*PROMPT*
In the records, find every line with the word "Governance" and copy it out.

Extracted data entries:
◆ ◆ ◆ ◆ ◆ ◆ ◆

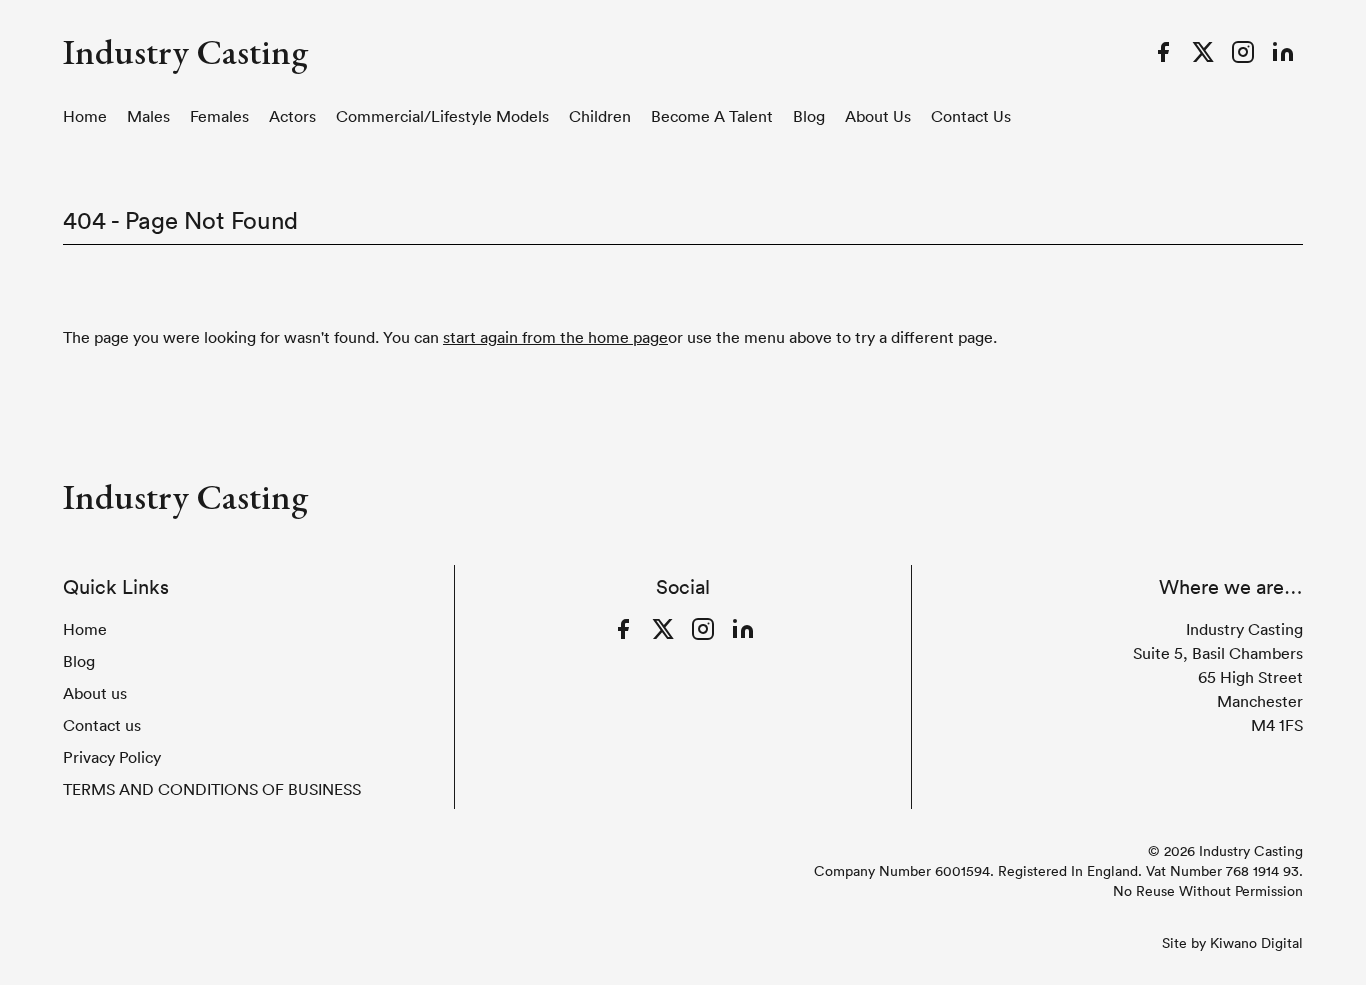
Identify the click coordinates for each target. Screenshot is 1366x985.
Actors (292, 116)
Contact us (971, 116)
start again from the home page (555, 337)
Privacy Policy (112, 757)
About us (878, 116)
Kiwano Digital (1256, 943)
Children (600, 116)
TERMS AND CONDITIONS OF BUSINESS (212, 789)
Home (85, 116)
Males (148, 116)
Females (219, 116)
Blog (809, 116)
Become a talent (712, 116)
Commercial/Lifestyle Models (442, 116)
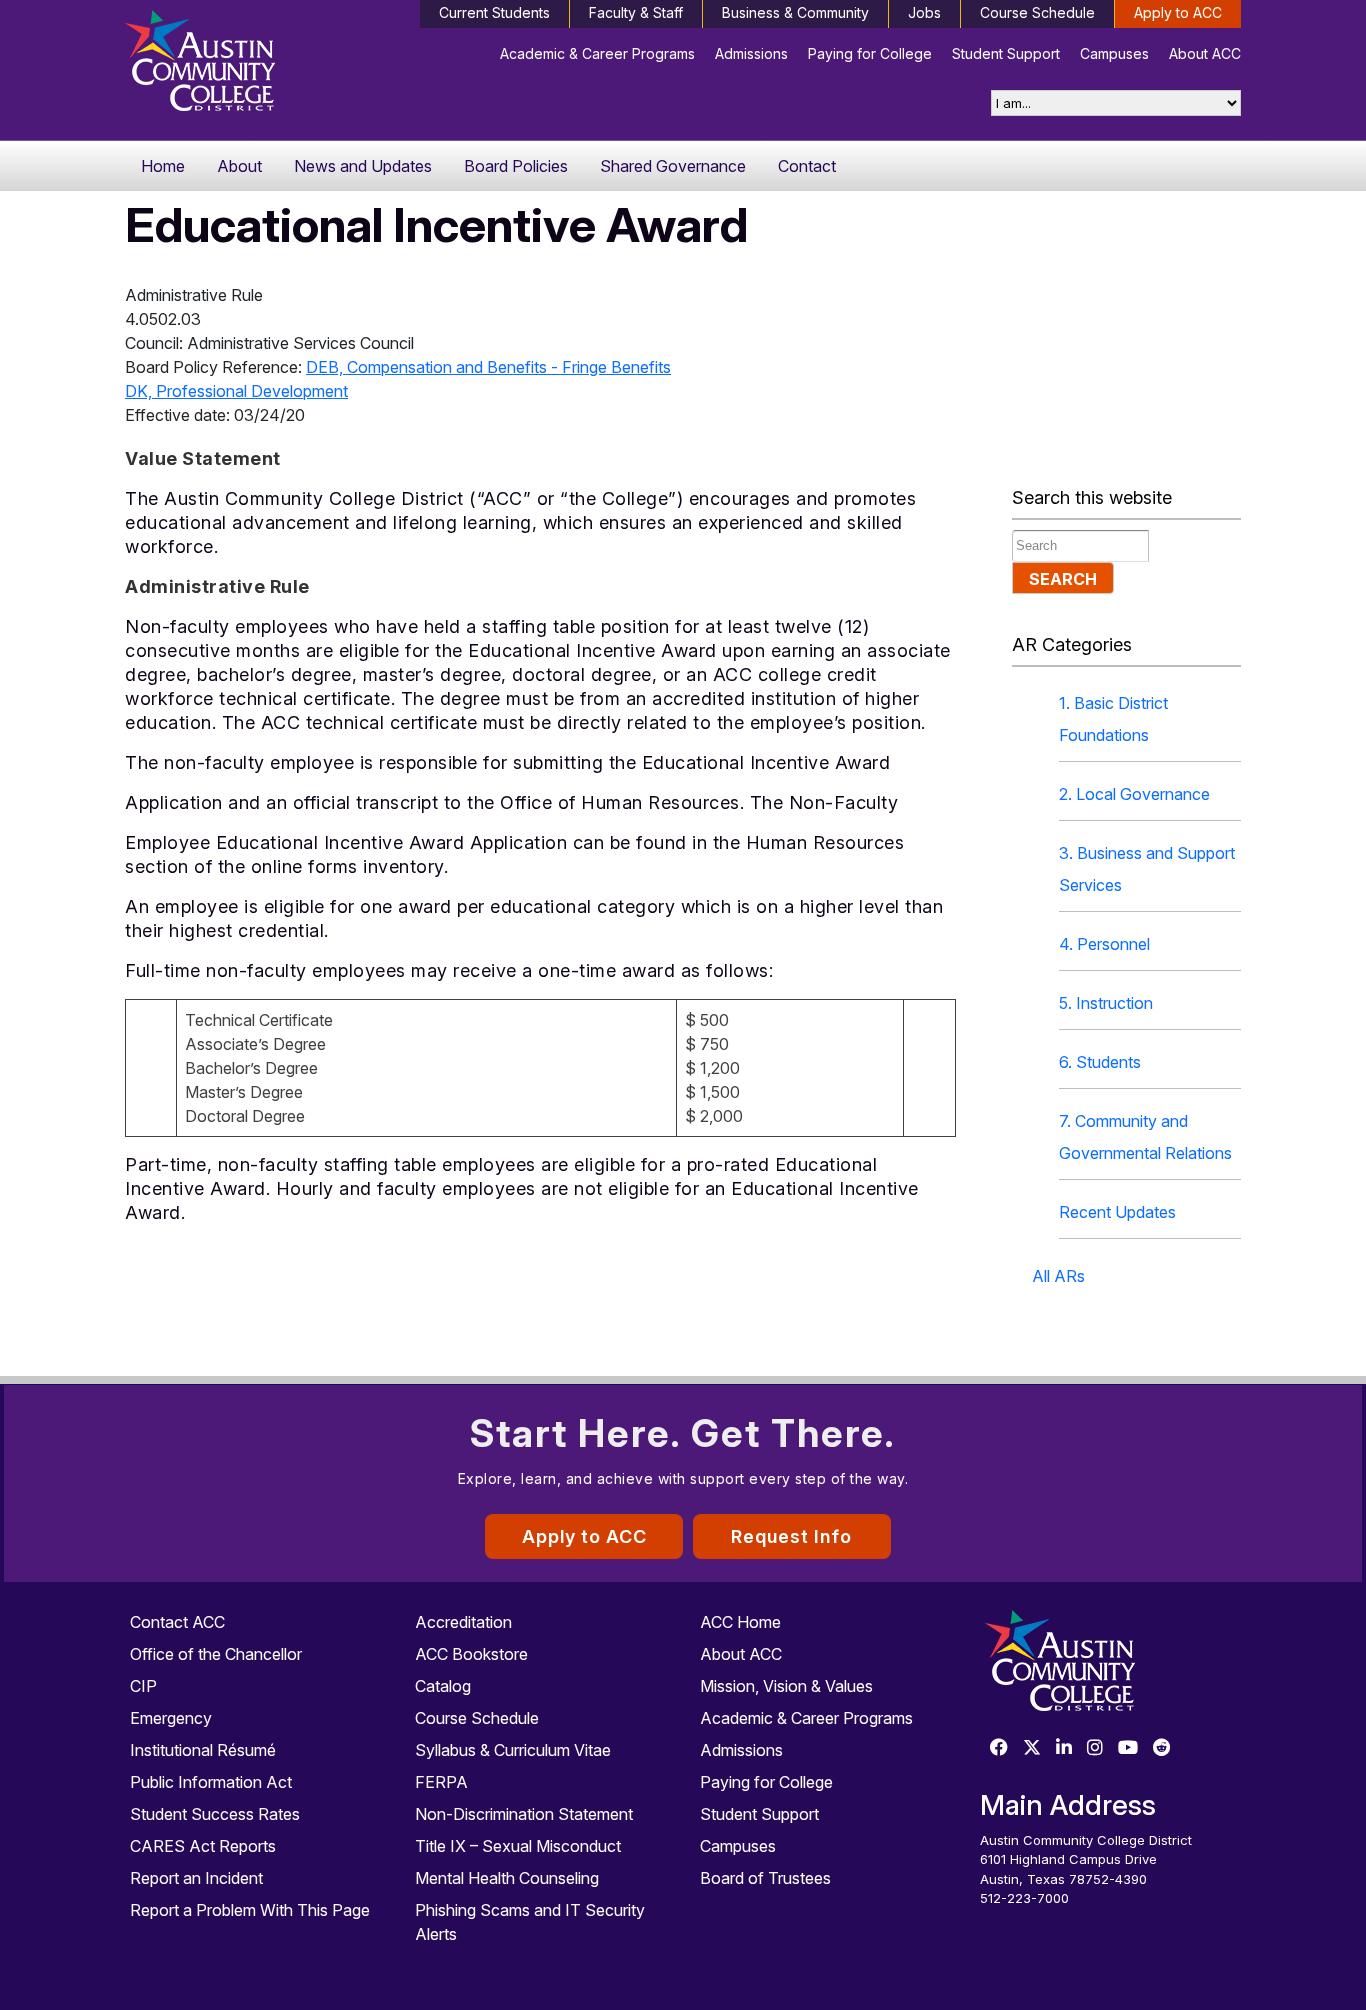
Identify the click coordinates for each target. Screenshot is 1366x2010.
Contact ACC (177, 1622)
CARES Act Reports (203, 1846)
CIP (143, 1686)
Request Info (791, 1536)
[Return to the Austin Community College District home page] (255, 65)
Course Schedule (1037, 12)
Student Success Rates (215, 1814)
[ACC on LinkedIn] (1064, 1748)
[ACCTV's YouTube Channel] (1128, 1748)
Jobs (924, 12)
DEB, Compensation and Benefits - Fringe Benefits (488, 367)
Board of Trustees (765, 1878)
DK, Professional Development (236, 391)
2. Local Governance (1134, 794)
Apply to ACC (1178, 12)
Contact (807, 166)
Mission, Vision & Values (786, 1686)
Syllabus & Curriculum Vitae (513, 1750)
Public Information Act (211, 1782)
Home (163, 166)
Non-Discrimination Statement (524, 1814)
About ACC (1205, 53)
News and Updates (363, 166)
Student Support (1006, 53)
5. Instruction (1106, 1003)
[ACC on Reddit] (1162, 1748)
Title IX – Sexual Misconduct (518, 1846)
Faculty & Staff (636, 12)
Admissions (751, 53)
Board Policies (516, 166)
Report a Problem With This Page (250, 1910)
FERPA (441, 1782)
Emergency (171, 1718)
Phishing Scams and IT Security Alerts (530, 1922)
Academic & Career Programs (597, 53)
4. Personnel (1104, 944)
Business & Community (795, 12)
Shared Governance (673, 166)
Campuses (1114, 53)
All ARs (1058, 1276)
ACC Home (740, 1622)
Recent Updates (1117, 1212)
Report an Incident (196, 1878)
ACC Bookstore (471, 1654)
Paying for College (870, 53)
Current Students (494, 12)
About (239, 166)
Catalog (443, 1686)
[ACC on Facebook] (999, 1748)
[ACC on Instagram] (1095, 1748)
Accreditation (463, 1622)
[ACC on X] (1032, 1748)
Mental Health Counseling (507, 1878)
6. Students (1100, 1062)
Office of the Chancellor (216, 1654)
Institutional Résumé (203, 1750)
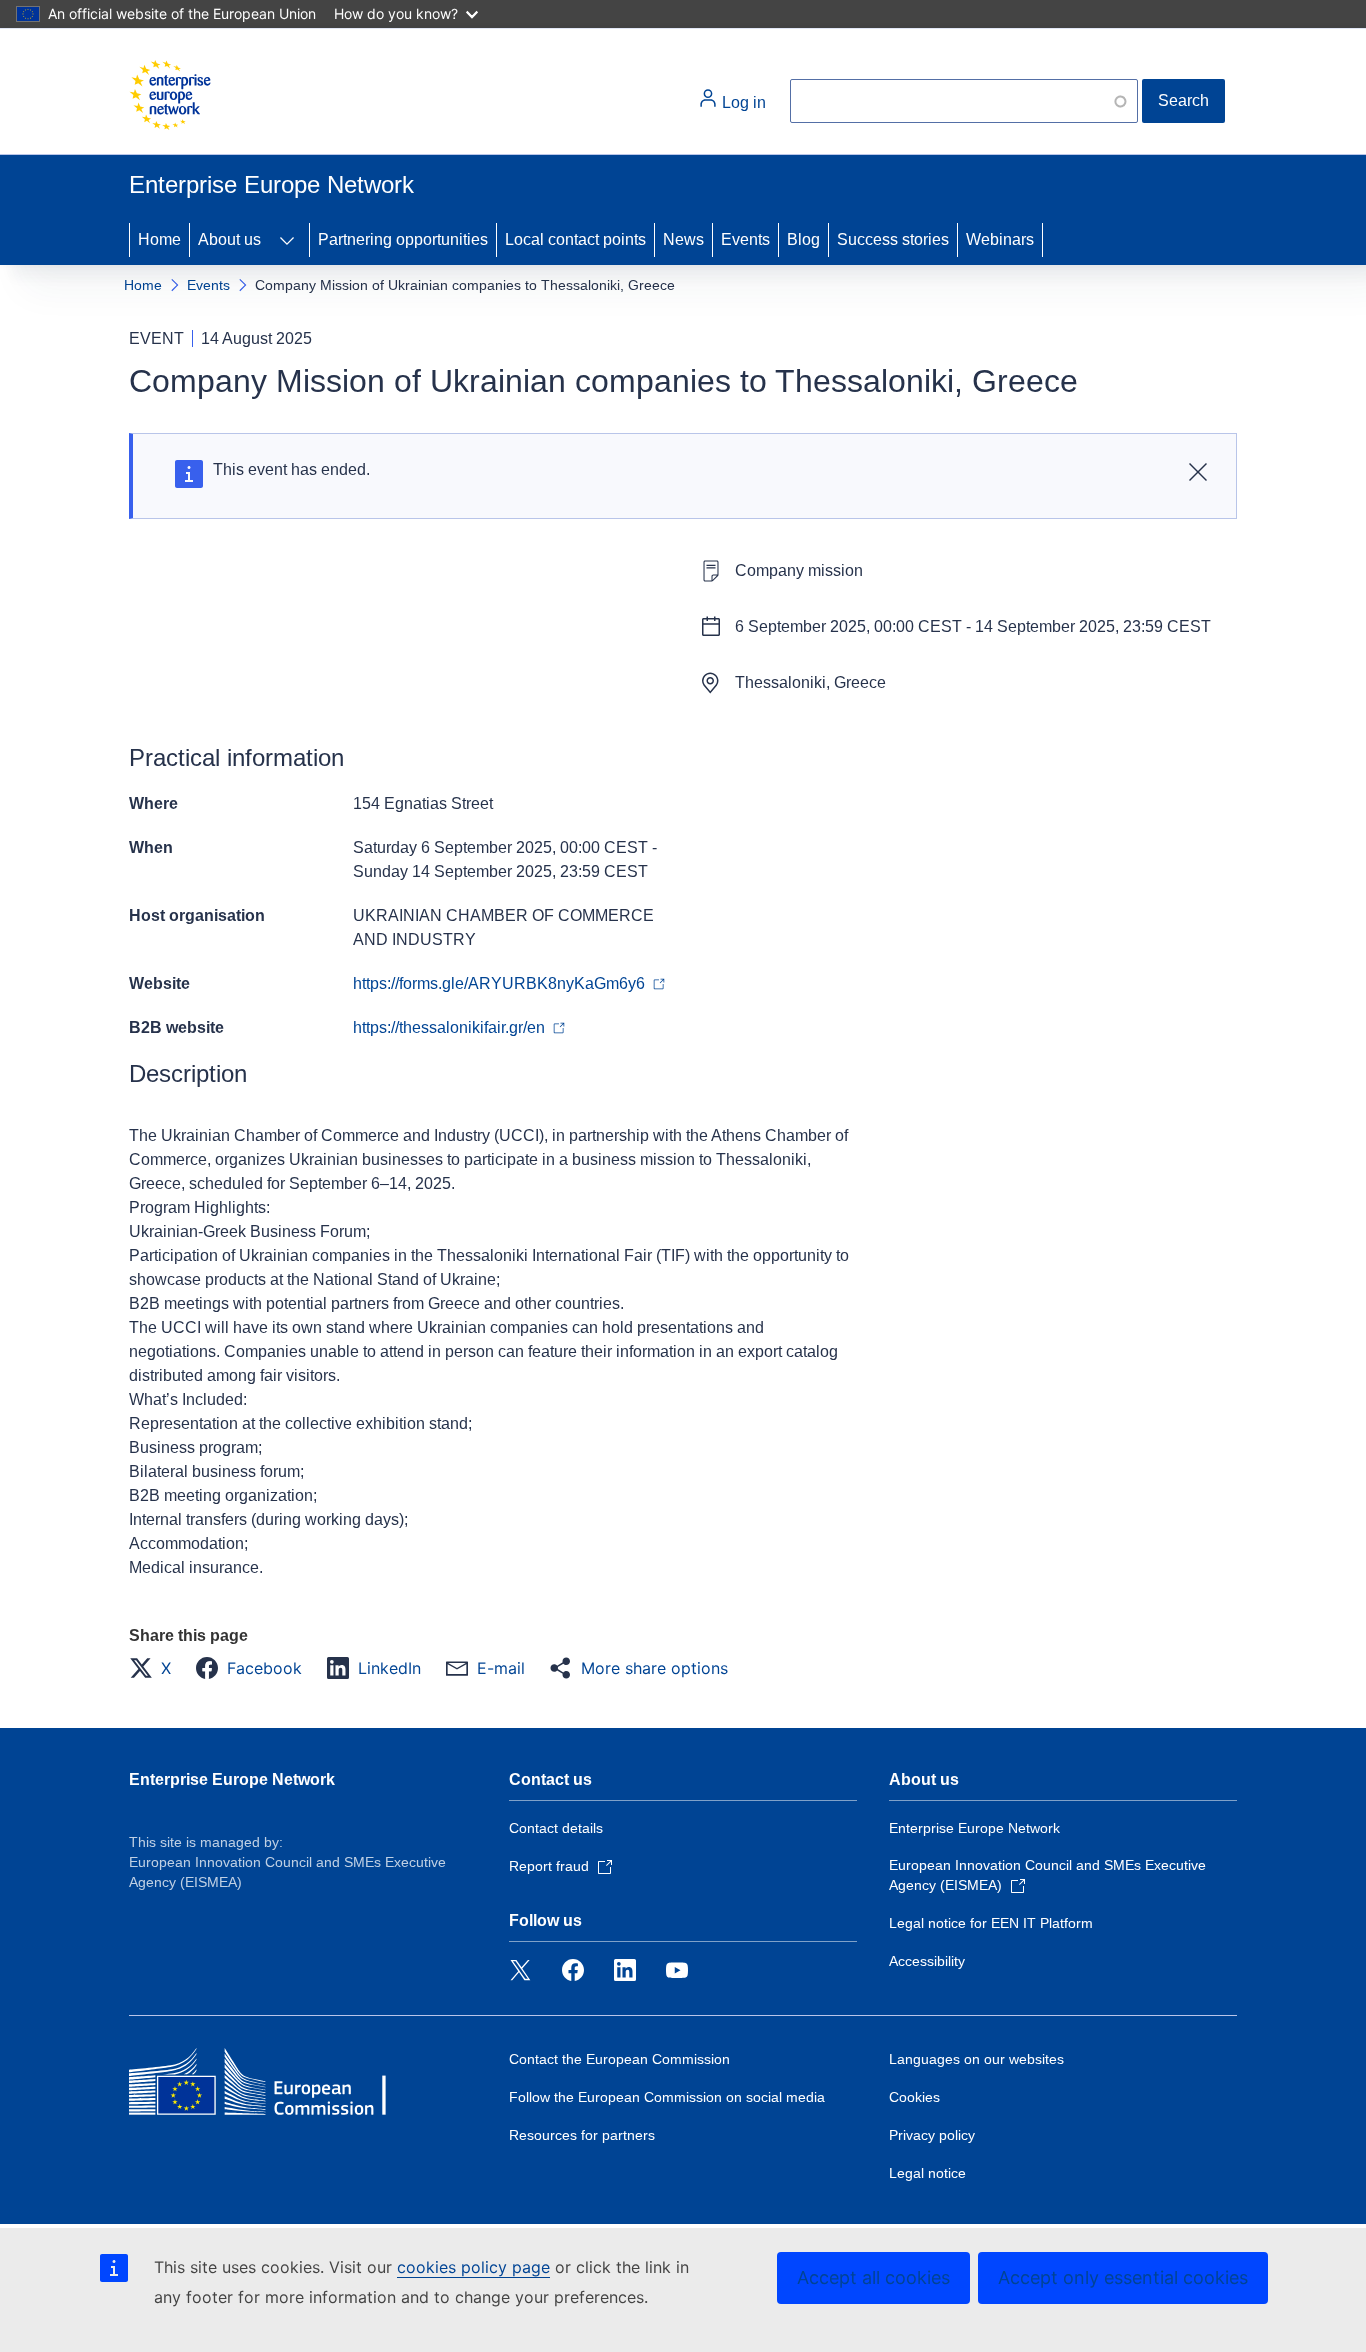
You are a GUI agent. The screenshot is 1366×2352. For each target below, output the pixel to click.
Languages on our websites (976, 2059)
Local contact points (575, 239)
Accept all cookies (873, 2277)
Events (745, 239)
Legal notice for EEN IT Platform (991, 1923)
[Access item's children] (287, 240)
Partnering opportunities (403, 239)
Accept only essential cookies (1123, 2277)
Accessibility (927, 1961)
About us (229, 239)
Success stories (893, 239)
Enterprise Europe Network (232, 1779)
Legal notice (927, 2173)
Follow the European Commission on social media (667, 2097)
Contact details (556, 1828)
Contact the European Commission (619, 2059)
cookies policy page (473, 2267)
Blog (803, 239)
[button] (156, 1668)
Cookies (914, 2097)
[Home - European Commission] (170, 95)
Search (1183, 100)
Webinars (1000, 239)
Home (159, 239)
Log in (742, 102)
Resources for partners (582, 2135)
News (683, 239)
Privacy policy (932, 2135)
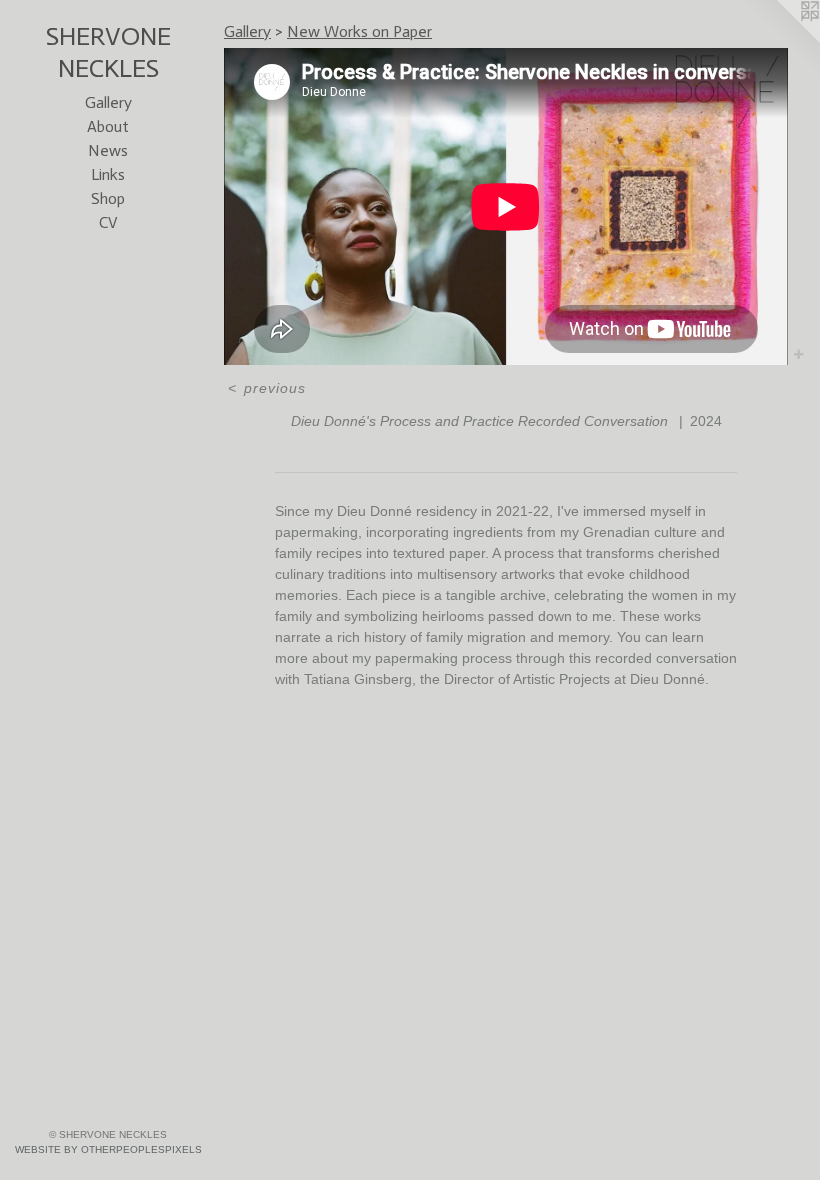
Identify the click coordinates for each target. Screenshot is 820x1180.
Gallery (108, 102)
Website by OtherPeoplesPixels (108, 1149)
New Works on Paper (359, 31)
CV (108, 222)
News (108, 150)
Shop (108, 198)
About (108, 126)
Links (108, 174)
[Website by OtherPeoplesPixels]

◆ ◆ ◆ ◆ ◆ ◆ ◆

*EXERCISE ANSWER*
2. Local Governance (1134, 794)
Shared Governance (673, 166)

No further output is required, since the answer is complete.